Data Start Marker
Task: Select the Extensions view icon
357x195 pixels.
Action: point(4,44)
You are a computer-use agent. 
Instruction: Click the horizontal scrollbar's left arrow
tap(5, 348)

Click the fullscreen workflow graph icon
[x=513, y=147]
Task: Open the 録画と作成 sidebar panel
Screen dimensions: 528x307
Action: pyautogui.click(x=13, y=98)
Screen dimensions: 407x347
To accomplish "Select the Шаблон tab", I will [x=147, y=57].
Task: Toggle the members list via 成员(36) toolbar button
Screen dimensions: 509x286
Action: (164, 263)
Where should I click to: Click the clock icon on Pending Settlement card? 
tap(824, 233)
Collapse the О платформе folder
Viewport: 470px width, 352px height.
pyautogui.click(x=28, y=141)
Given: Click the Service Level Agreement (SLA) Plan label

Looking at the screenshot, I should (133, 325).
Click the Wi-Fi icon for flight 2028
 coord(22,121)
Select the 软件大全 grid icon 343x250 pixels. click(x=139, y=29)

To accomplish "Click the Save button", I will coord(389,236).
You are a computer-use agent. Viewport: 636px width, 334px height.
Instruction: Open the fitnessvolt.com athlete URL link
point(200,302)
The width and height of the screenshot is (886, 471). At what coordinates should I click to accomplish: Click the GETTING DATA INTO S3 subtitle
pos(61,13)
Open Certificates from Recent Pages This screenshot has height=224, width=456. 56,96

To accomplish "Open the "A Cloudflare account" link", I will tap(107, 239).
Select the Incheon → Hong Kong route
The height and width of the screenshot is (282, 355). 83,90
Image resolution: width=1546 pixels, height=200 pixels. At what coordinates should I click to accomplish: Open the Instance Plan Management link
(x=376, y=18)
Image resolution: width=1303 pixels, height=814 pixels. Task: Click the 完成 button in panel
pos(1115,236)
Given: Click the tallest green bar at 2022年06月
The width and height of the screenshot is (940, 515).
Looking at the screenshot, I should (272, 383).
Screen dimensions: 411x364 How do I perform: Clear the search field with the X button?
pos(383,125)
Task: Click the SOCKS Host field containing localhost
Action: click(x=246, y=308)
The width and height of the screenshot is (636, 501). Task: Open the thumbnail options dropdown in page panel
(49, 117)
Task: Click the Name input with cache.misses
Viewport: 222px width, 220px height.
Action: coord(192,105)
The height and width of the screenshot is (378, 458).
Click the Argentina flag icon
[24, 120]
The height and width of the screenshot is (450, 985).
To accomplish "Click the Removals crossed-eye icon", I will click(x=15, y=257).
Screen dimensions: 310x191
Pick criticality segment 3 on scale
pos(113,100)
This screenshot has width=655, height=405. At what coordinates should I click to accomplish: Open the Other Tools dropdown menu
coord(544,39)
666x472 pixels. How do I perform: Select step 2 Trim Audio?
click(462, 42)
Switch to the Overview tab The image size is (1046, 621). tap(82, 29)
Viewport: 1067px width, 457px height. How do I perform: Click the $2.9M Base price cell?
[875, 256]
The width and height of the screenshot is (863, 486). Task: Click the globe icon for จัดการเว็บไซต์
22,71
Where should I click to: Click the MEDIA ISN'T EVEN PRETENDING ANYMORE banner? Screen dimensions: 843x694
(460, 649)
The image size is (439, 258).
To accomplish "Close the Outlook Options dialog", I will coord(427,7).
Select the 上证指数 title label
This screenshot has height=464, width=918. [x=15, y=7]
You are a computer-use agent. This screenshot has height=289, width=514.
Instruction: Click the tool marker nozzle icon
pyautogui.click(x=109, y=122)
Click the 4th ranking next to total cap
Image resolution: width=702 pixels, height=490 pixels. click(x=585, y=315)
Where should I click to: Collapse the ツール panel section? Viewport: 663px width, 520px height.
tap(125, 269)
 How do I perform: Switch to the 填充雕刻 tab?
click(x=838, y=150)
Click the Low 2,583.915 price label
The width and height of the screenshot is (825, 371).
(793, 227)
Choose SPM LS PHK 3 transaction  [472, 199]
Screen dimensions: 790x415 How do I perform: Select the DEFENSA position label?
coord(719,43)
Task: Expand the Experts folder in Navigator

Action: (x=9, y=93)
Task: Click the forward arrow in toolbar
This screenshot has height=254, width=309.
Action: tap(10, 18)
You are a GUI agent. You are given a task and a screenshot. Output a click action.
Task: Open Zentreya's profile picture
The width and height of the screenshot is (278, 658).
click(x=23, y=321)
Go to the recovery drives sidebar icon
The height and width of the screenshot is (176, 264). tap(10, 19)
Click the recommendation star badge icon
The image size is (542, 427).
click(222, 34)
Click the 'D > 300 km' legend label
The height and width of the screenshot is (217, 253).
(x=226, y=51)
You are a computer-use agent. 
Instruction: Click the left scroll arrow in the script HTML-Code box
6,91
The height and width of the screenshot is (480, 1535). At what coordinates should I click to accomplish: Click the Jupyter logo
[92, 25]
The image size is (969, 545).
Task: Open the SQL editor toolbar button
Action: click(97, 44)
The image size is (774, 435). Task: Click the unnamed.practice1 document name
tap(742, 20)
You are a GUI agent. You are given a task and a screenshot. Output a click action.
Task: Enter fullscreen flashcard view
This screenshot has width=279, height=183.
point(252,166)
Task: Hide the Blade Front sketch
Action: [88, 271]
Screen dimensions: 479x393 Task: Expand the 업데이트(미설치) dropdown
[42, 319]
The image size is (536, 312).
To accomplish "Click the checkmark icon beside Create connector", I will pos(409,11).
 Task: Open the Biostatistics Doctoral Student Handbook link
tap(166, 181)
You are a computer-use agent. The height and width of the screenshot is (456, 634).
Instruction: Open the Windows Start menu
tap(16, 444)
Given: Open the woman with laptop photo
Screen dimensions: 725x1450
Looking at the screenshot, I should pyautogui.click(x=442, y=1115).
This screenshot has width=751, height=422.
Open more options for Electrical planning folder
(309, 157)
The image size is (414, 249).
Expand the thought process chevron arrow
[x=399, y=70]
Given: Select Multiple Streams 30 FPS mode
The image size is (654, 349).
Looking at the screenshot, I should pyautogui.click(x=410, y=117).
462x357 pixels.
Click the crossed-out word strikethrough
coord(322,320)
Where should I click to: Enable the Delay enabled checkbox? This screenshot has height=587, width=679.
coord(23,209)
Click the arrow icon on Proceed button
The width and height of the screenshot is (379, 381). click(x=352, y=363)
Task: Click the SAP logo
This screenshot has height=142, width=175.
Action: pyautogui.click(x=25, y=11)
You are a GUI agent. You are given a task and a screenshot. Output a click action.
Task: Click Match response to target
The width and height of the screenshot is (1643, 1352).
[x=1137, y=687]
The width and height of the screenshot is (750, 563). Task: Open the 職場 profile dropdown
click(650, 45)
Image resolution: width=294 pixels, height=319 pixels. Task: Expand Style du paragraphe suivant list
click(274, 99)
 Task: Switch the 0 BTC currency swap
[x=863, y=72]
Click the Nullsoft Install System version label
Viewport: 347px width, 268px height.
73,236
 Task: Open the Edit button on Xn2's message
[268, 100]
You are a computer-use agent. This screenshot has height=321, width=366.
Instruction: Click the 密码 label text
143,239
Data End Marker
_What the task requires_
Check each line of the listing above, and copy it if it contains the word "computer".

_Result below_
You are a computer-use agent. 
You are a computer-use agent. Viewport: 636px width, 334px height.
You are a computer-use agent. This screenshot has height=289, width=514.
You are a computer-use agent. 
You are a computer-use agent. The height and width of the screenshot is (456, 634).
You are a computer-use agent. This screenshot has height=321, width=366.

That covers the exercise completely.